**Items that point to text and elements:**
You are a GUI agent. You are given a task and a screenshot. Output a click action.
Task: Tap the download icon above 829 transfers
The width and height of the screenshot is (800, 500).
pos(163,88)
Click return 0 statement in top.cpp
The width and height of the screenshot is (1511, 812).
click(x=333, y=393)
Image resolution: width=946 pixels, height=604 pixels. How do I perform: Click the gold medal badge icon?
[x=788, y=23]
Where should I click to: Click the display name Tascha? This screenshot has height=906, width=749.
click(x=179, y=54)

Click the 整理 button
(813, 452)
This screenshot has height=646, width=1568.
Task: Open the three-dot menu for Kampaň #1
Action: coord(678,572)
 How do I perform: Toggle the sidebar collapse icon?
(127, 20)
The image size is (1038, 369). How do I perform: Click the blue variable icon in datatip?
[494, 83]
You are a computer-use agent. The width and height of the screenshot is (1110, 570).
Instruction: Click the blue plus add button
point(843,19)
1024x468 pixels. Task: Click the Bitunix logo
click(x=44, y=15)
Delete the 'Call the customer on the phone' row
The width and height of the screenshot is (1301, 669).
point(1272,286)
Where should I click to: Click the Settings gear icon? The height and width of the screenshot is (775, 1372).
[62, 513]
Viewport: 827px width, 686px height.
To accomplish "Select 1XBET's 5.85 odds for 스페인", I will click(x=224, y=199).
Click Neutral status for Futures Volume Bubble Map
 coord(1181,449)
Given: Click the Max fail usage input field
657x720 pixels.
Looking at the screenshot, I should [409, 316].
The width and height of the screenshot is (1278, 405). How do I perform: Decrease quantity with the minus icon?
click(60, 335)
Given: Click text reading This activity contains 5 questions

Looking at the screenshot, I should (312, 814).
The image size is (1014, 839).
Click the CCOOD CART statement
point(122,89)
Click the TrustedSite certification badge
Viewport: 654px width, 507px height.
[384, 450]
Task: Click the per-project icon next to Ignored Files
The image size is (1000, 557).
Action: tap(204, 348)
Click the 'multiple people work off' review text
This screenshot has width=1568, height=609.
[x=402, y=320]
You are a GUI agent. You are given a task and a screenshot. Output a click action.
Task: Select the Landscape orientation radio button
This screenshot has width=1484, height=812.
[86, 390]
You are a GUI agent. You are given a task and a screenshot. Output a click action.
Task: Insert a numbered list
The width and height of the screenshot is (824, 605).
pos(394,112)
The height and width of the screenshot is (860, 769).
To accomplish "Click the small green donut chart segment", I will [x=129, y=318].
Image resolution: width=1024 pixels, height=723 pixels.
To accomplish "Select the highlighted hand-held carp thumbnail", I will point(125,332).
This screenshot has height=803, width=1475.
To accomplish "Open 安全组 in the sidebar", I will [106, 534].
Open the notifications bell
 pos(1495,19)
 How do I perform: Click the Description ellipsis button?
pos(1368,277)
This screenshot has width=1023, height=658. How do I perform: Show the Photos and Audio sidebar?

**TO BE DONE:**
Reproduce the items starting with the line that contains "Click the 整理 button" and going on through the line that contains "Looking at the screenshot, I should (312, 814).", both lines included.

**FULL RESPONSE:**
Click the 整理 button
(813, 452)
This screenshot has height=646, width=1568.
Task: Open the three-dot menu for Kampaň #1
Action: coord(678,572)
 How do I perform: Toggle the sidebar collapse icon?
(127, 20)
The image size is (1038, 369). How do I perform: Click the blue variable icon in datatip?
[494, 83]
You are a computer-use agent. The width and height of the screenshot is (1110, 570).
Instruction: Click the blue plus add button
point(843,19)
1024x468 pixels. Task: Click the Bitunix logo
click(x=44, y=15)
Delete the 'Call the customer on the phone' row
The width and height of the screenshot is (1301, 669).
point(1272,286)
Where should I click to: Click the Settings gear icon? The height and width of the screenshot is (775, 1372).
[62, 513]
Viewport: 827px width, 686px height.
To accomplish "Select 1XBET's 5.85 odds for 스페인", I will click(x=224, y=199).
Click Neutral status for Futures Volume Bubble Map
 coord(1181,449)
Given: Click the Max fail usage input field
657x720 pixels.
Looking at the screenshot, I should [409, 316].
The width and height of the screenshot is (1278, 405). How do I perform: Decrease quantity with the minus icon?
click(60, 335)
Given: Click text reading This activity contains 5 questions

Looking at the screenshot, I should (312, 814).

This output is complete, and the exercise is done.